La circulaire interministérielle «
relative à l’anticipation et à l’accompagnement des opérations
d’évacuation des campements illicites » signée le 22 août, à l’issue
d’une réunion simulacre de consultation des associations, illustre
parfaitement cette stratégie qui soigne d’autant plus la forme qu’il
s’agit de faire oublier le fond. Comme les déclarations d’intention qui
l’ont précédée et accompagnée, elle pourrait faire illusion ; mais à
mieux y regarder on s’aperçoit qu’à part le style rien ne change : ni
les objectifs, ni les moyens d’action – et encore moins les pratiques.
Le
diagnostic « global et individualisé » préconisé par la circulaire en
préalable à toute évacuation ? Il reste inexistant. Pas de quoi
s’étonner puisque le texte prévient que ce diagnostic « pourra être plus
ou moins complet en fonction du temps et des ressources disponibles ».
La
prise en charge « sans délai et avec un souci de continuité [des]
enfants présents dans les campements » ? Encore un affichage sans
contenu réel puisque les évacuations remettent en cause tous les efforts
de scolarisation, en atomisant, sinon en stoppant net, les parcours
scolaires.
Favoriser l’accès à l’emploi ? Objectif illusoire aussi
longtemps que cet accès sera subordonné à une procédure longue et
dissuasive d’autorisation de travail, qu’il n’est prévu que d’assouplir à
la marge avec la promesse d’augmenter la liste des métiers accessibles
et de supprimer la taxe due par les employeurs. Le gouvernement se
refuse à satisfaire l’une des principales revendications des
associations qu’il dit vouloir écouter : aligner sans attendre le statut
des Bulgares et Roumains, Roms ou non, sur celui des autres citoyens
européens.
L’ensemble de la circulaire traduit le recours constant à
ce double langage qui montre bien que les objectifs d’« humanité »

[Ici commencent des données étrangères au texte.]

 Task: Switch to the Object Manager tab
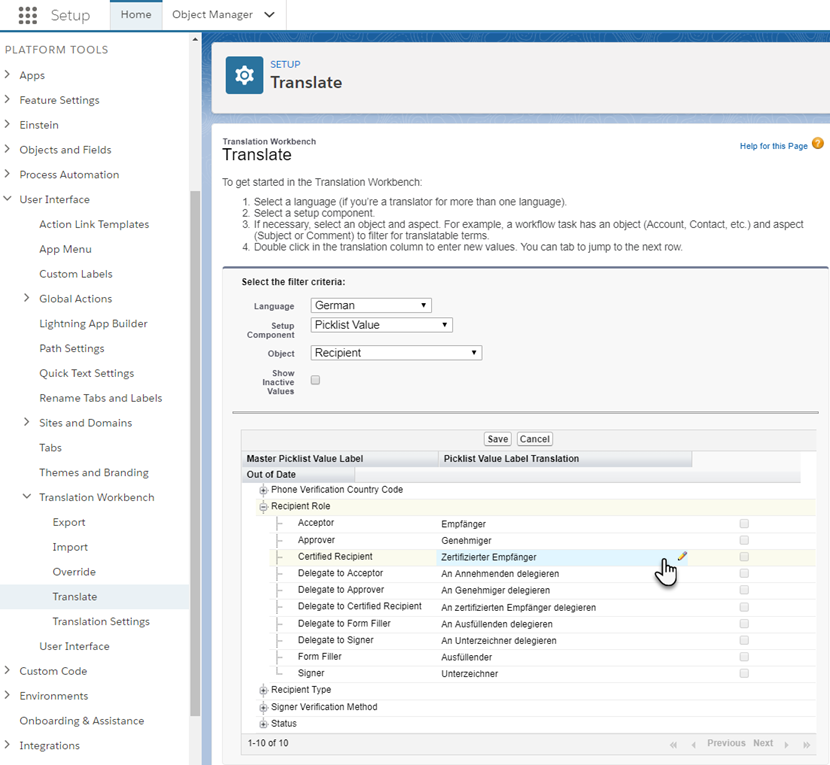tap(213, 15)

assignés aux préfets restent théoriques, faute de mesures et de moyens
pour les atteindre concrètement. Comment prendre au sérieux la volonté
déclarée d’« humanité dans la prise en charge des personnes roumaines et
bulgares vivant sur des campements illicites » dès lors qu’on continue à
procéder aux évacuations et aux destructions de biens sans avoir mis
préalablement en place des dispositifs d’« humanisation » bien réels,
par exemple en réquisitionnant des terrains du domaine public, en
organisant la fourniture d’eau, l’accès à des toilettes et la gestion
des déchets, en veillant au respect des obligations des collectivités en
matière de scolarisation des enfants ?
Le Gisti ne s’attendait pas à
ce que l’arrivée d’un nouveau gouvernement se traduise par un
retournement complet de la politique d’immigration. Mais, comme tous
ceux qui défendent les droits de l’Homme, il espérait malgré tout une
rupture avec les pratiques les plus scandaleuses des gouvernements
précédents. Or, rien ne change, pas même la brutalité.